Requirements:
Please repeat the data below verbatim, from the line containing "Click the 7 day stepper arrows" through the end of the data, both ends included, and leave out the pictures.

Records for the exercise:
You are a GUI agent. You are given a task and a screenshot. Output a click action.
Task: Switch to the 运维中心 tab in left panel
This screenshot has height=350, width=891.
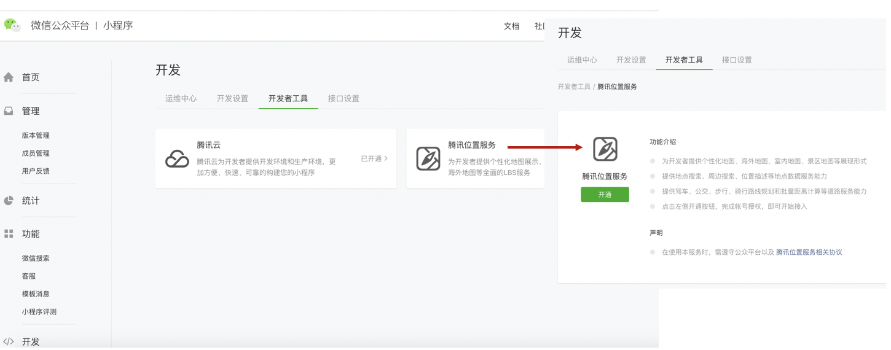[x=181, y=98]
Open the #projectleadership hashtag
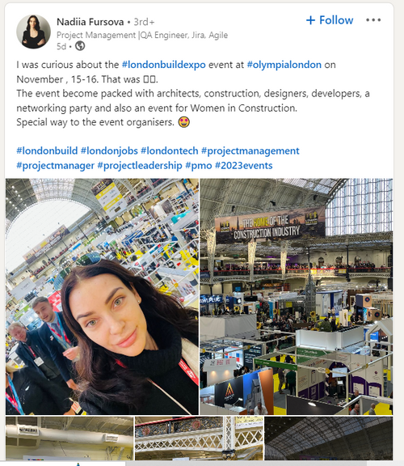 [140, 165]
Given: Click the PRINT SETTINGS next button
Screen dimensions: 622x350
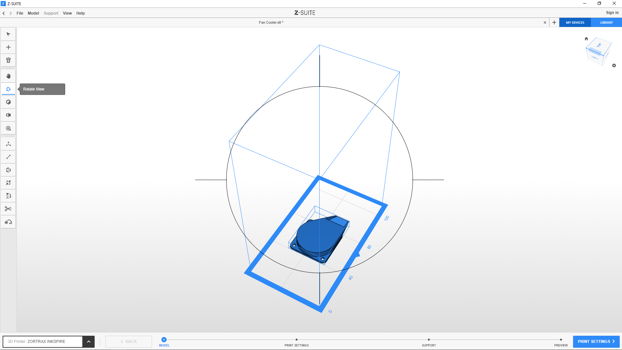Looking at the screenshot, I should [596, 342].
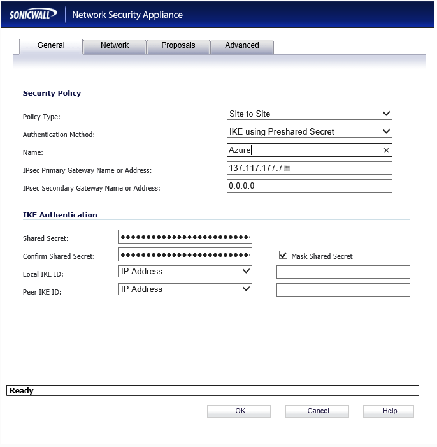Click the IPsec Secondary Gateway address field
Screen dimensions: 437x447
[x=309, y=186]
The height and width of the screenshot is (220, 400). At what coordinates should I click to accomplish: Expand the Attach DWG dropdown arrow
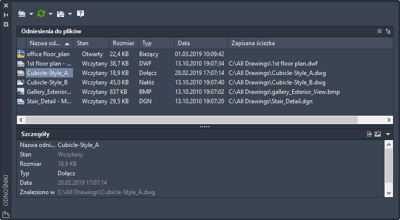pos(31,14)
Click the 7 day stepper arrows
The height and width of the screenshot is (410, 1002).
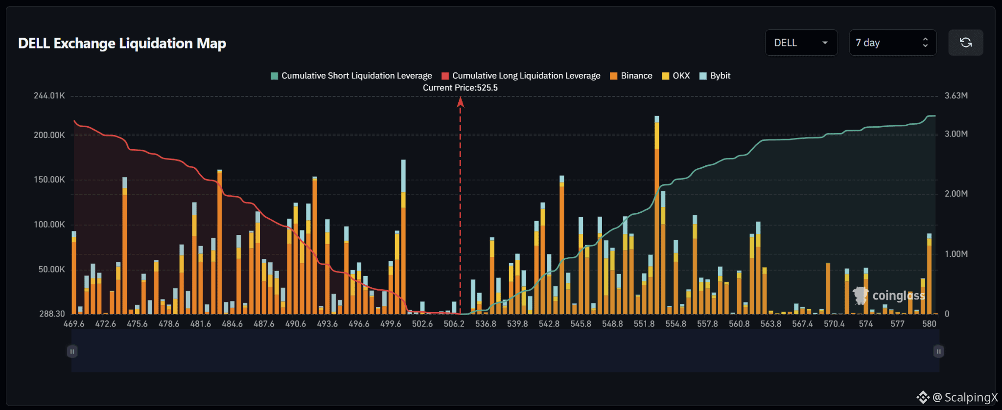(x=925, y=43)
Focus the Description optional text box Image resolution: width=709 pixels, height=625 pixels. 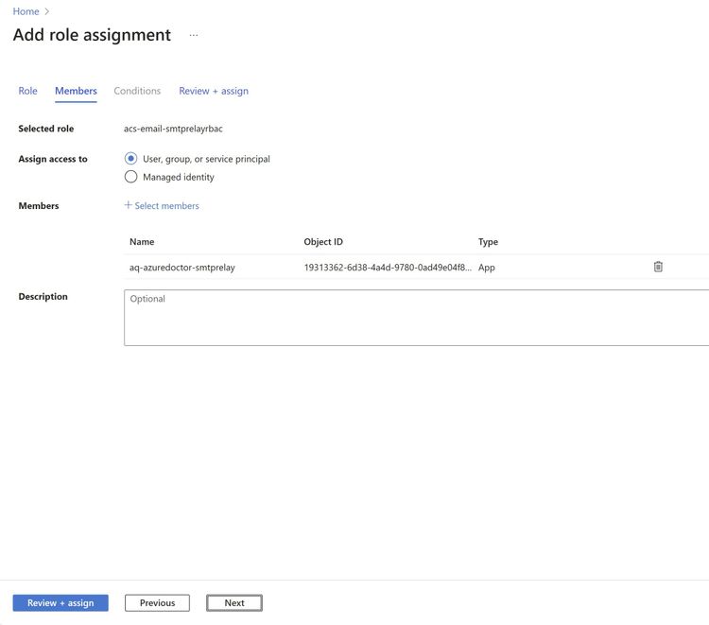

Written response:
Click the 7 day stepper arrows
The height and width of the screenshot is (410, 1002).
(x=925, y=43)
Focus the Description optional text box Image resolution: width=709 pixels, height=625 pixels. 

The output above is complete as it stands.